The whole time Paloma was telling me the story she was looking into my face.
I was dizzy. I was sick.
I wanted to find Meg. I needed to talk to her. But Meg wasn’t my friend anymore. She didn’t like me because I was an idiot. Everyone in my class knew it. Paloma knew it better than anyone. An idiot and a fool. An apple-tart-baking fool who killed his mother.
“I’m sorry,” I kept whispering to myself for the rest of that day, even though I really should have been talking to Stevie. “I’m sorry for what I am. I’m sorry for what I have done.”
Paloma was changing in front of my eyes. She was harder and tougher and meaner than I’d ever predicted, and I thought if I could only have a quick conversation with Meg, she might help me see straight.
But Meg didn’t want to talk to me. Meg had moved on. There wasn’t anybody I could turn to. Nobody who would listen or understand, and I panicked, Barney, because that’s the kind of feeling that happens when suddenly you feel like you’re on your own.
Lots of bad things were jumbling around inside my head. Everything kind of came crashing down. Does that make any sense, Barney?
Barney said that considering the things I’d told him, it made perfect sense.

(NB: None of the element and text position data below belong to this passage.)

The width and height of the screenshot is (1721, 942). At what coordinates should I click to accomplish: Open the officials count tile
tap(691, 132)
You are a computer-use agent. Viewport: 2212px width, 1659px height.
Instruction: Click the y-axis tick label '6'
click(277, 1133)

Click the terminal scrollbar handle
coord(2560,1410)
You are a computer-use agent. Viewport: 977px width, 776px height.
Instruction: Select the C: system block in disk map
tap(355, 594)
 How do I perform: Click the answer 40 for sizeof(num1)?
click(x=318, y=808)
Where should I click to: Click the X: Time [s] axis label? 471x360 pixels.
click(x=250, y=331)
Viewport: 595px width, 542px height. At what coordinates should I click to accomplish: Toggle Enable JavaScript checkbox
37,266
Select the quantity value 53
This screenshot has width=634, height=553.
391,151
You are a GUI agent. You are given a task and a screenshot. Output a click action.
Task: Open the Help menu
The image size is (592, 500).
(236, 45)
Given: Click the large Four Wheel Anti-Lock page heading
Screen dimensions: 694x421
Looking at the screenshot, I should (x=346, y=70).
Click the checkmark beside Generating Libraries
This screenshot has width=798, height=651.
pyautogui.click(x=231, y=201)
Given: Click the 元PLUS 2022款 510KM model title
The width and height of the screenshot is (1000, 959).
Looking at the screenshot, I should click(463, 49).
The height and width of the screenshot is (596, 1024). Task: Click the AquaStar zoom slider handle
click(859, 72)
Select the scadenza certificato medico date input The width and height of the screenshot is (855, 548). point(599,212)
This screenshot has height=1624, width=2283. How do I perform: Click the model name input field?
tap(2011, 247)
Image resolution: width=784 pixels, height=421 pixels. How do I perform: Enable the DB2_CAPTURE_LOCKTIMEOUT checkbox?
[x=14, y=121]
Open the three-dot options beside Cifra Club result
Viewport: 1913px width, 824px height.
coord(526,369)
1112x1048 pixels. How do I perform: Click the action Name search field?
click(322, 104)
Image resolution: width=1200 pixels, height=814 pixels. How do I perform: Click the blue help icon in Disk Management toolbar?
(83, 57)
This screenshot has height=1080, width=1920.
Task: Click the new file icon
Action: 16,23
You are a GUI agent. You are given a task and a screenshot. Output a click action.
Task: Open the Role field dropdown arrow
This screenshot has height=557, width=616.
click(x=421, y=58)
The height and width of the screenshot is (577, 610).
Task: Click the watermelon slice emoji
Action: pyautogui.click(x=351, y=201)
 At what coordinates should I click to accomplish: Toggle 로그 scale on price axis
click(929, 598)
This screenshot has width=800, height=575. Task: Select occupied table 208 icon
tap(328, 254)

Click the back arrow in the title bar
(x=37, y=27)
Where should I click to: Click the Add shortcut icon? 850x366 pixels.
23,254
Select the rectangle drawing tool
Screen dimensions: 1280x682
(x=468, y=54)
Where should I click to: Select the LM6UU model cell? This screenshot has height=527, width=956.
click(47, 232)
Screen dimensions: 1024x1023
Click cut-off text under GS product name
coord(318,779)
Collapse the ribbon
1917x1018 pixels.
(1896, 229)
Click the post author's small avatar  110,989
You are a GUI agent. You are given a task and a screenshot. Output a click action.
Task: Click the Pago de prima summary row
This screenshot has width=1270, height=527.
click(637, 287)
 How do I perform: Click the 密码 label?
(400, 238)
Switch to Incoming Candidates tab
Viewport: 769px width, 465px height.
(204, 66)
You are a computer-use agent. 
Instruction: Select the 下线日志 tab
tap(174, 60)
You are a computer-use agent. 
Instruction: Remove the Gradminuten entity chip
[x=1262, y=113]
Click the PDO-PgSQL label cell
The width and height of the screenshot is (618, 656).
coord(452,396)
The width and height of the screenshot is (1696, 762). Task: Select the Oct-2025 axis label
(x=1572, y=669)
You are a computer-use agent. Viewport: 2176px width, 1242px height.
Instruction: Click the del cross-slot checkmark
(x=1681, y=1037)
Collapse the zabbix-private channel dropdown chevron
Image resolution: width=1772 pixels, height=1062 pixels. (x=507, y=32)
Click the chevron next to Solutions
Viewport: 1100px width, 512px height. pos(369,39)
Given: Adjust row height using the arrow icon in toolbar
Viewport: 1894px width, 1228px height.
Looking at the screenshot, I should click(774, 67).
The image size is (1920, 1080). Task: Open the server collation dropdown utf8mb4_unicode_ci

“Oscar, my dear boy, I hope you understand that though you’re welcome to be here, perhaps you need to rethink the strategy you’ve planned about hiding indefinitely. It might be wise to consider going home at some stage. You are feeling bad about something that you shouldn’t be feeling bad about. And you’ll realize that if you think about it. You need to talk to your father about all of this.”
“No, I don’t. I don’t want to do anything anymore,” I said, and I put my head in my hands again and I would not look at him or talk to him for a while.
Barney said, “All right, dear boy, perhaps you simply need a little more time.”
“I don’t need any more time. Time is useless. It’s not going to make anything better, no matter how much of it goes by.”
“Why did you let Paloma talk to you and treat you the way she did?” he asked me. “It sounds to me as if she was being quite unpleasant, quite mean, quite deceitful.”
“Oh maybe she was, I’m not sure. I don’t think she meant any of it. I just wanted to be friends with her. I didn’t want any fighting. I wanted to keep the peace.”
“I may be a fairly dim-witted old man,” Barney said to me then. “But it seems to me as if that girl set out to make you feel terrible about yourself. One thing I’ve learned about peace is that not all of it is good. Peace can be fragile and peace can be ugly and peace can be wrong. Peace built on lies is no peace at all.”